Inside the Blue Line*: Spiritual Reflections on Life in the Adirondack Park

Mystery

mysteryThere’s something almost “Brigadoon-ish” about the view when the fog settles into the valleys here among the mountains. It feels as though we’re in a ‘time out of time’ here. The edges get blurred, the clock seems to stop, and the firm structure of daily rhythm seems to slip away.

To me, it is a wonderful invitation into mystery.
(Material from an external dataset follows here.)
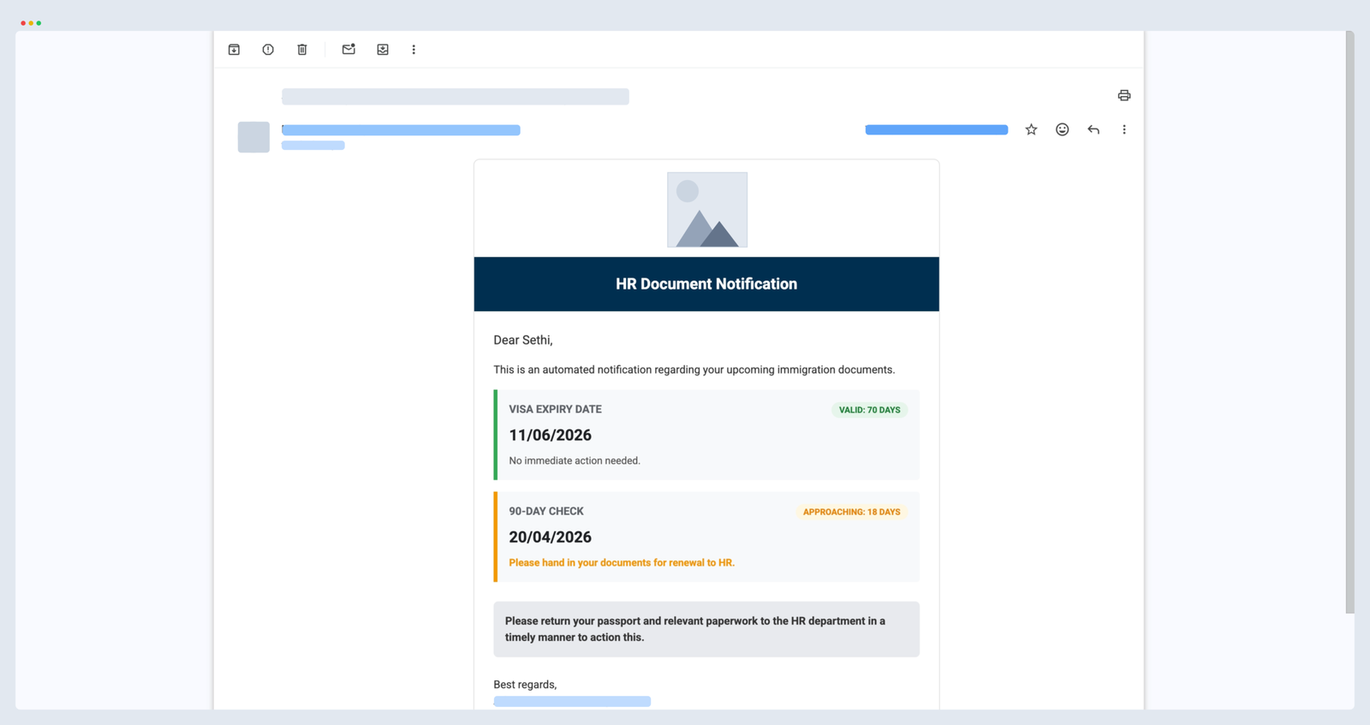Open message more options beside reply
This screenshot has width=1370, height=725.
[x=1123, y=129]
At the top level, the mystery is:

When will the skies clear so we can resume our outdoor chores and plans?

Or maybe the mystery is:

Will rain come from these clouds so our dry earth and rivers can be restored?

These can be important questions, and the mystery will be solved when conditions change.
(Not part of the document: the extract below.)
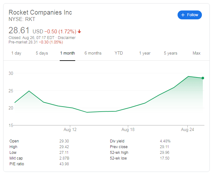Screen dimensions: 218x177
Task: Click the Rocket Companies Inc title
Action: click(40, 12)
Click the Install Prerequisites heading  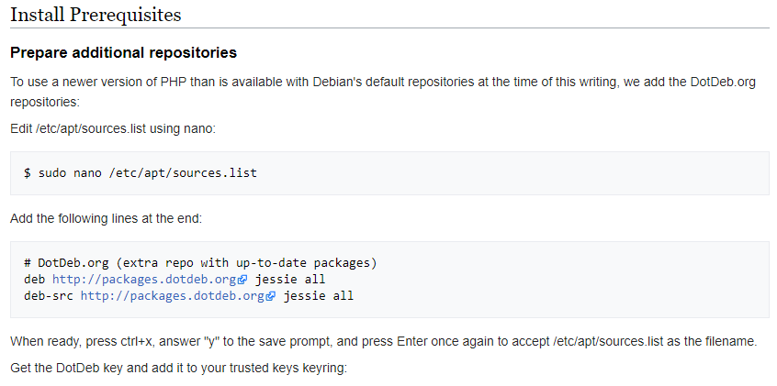point(96,15)
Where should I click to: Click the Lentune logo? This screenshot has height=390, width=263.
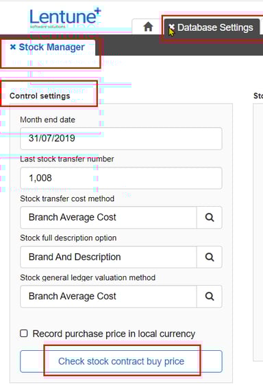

At the same time, I find myself drawn to the mystery within.

What are the interior clouds that cover the truth of Holy Presence within?

What might I discover if I let go into the ‘time out of time’  flow, pausing for a deep dive into such questions as:

What is the purpose of life in this world?

Why are we here?

What is the goal of our work and all our efforts?
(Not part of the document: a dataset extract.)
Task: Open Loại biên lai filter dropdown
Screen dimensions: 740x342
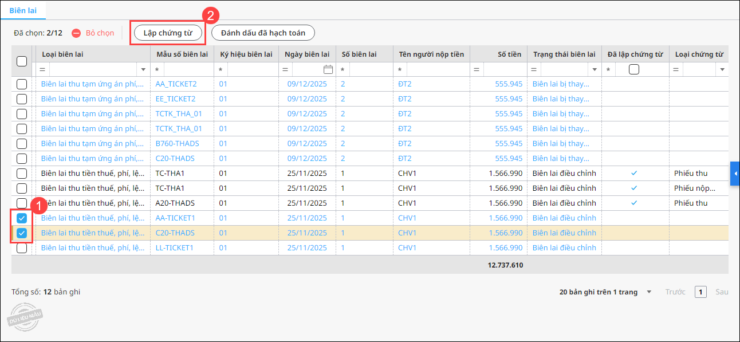Action: [143, 69]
What need does the earth have of us?+

 How might I let go into mystery in my daily life, trusting that what I see is a tiny facet of the Universal Whole?

What is it like to consider that many mysteries will remain unsolved this side of heaven?

When we have a stretch of clear, sunny days, I find myself struggling to break free of the confines of clear, well-established rhythms and answers, longing for the clouds of mystery to invite me to take a deep breath . . .  into wonder.

*The Blue Line is the term used in New York state for the boundaries of the Adirondack  (and Catskill) parks, within which can be found the state’s Forest Preserve. The state constitution requires that any property owned or acquired by the state in those parks “be forever kept as wild forest lands” and prohibits it from selling or transferring them in any way. It is so called because blue ink was used when they were first drawn on state maps.

+These four questions come from Pope Francis’s encyclical on Care for Our Common Home, Laudato Si.